C++ keyword of the day: explicit
Suppose we have the following class:
struct Foo
{
int m_i;
Foo(int const &i)
{
m_i = i;
}
operator int()
{
return m_i;
}
bool operator==(Foo const &foo)
{
return foo.m_i == m_i;
}
};
This class is a wrapper for ints. It allows you to transparently substitute Foos with ints in normal operations. This way you can use Foos like ints with additional meta data attached.

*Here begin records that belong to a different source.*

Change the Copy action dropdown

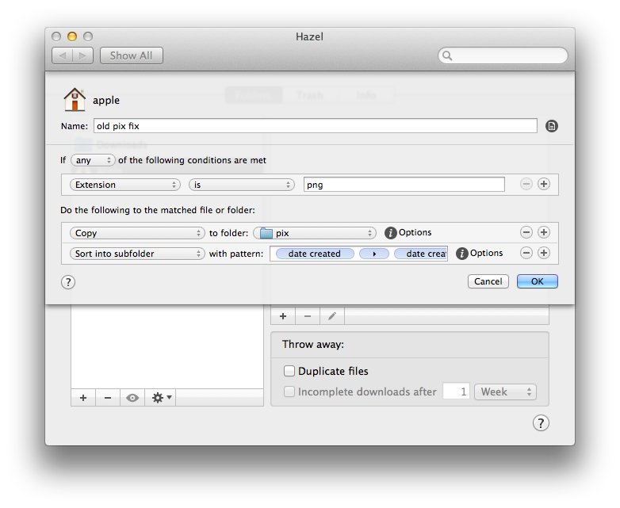(137, 233)
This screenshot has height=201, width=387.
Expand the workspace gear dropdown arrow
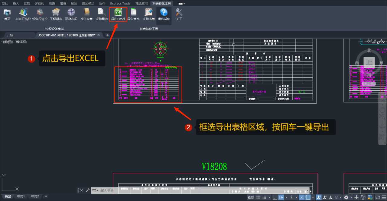pyautogui.click(x=351, y=197)
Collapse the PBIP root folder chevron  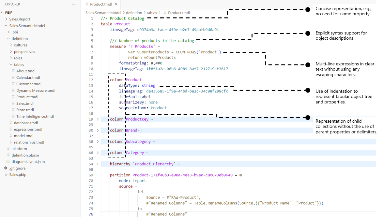3,13
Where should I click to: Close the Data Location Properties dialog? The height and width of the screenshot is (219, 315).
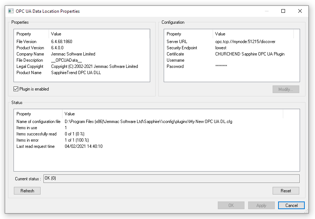(300, 11)
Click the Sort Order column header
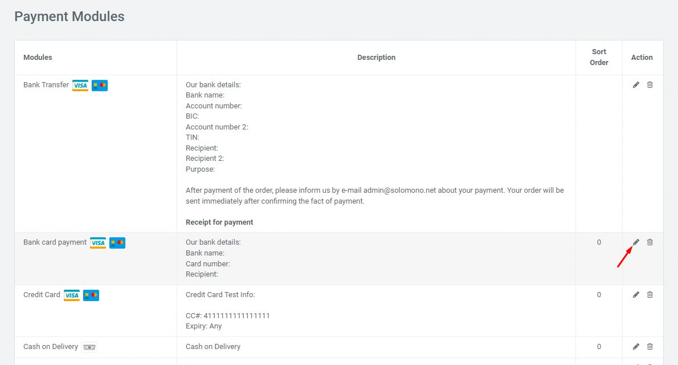678x365 pixels. click(x=599, y=57)
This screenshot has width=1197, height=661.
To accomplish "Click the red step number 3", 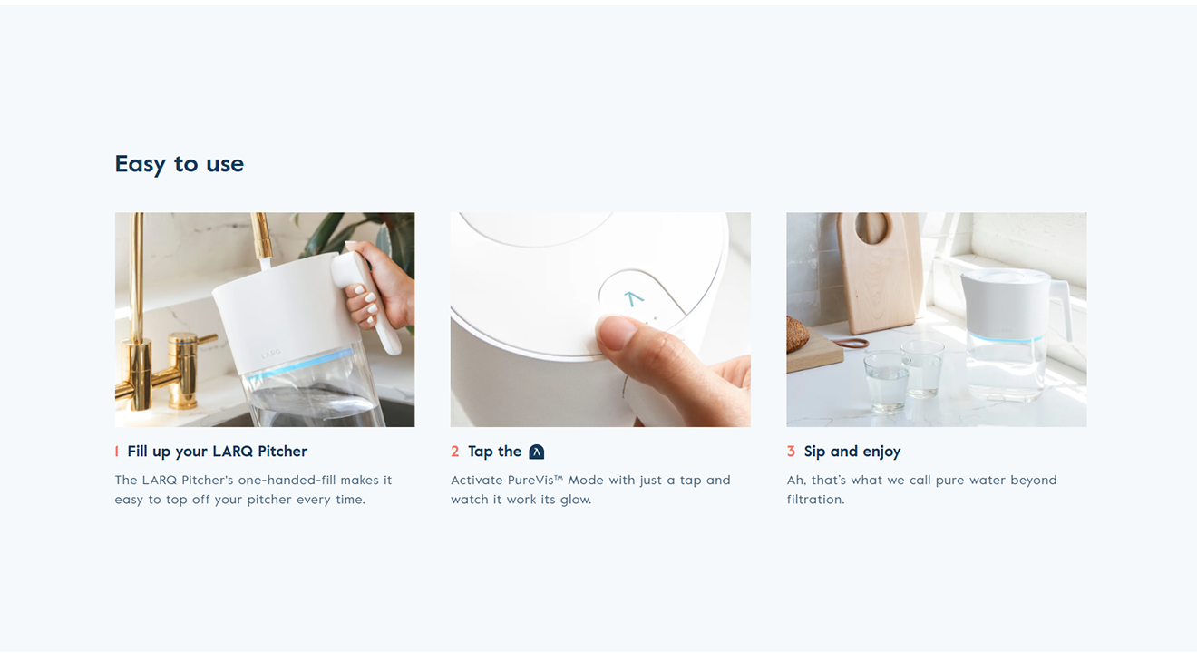I will coord(791,452).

We also implement the normal operators (== in this example) so that we can operate on 2 Foos as if we were using 2 ints,
The constructor allows the compiler to convert an int to a Foo, and the typecast allows it to convert a foo to an int. This can be a problem. Consider the following use case:
if(foo == 1)
cout << "foo == 1" << endl;
Which will cause the following ambiguity error:
error C2666: 'Foo::operator ==' : 2 overloads have similar conversionscould be 'bool Foo::operator ==(const Foo &)' or 'built-in C++ operator==(int, int)' while trying to match the argument list '(Foo, int)'
To get out of this situation without removing either the constructor or the type cast, we can use the keyword explicit like this:
struct Foo
{
explicit Foo(int const &i){ } //details omitted
};
Now there is only one conversion path left: Foo to int.
It also makes it impossible to use implicit conversion during an assignment but you can also implement an assignment operator.
You lose the ability to implicitly convert an int to a Foo at construction time. You also lose the convenience of having ints silently being converted to Foos, but perhaps that is not so bad from a design point of view because that might introduce subtle bugs.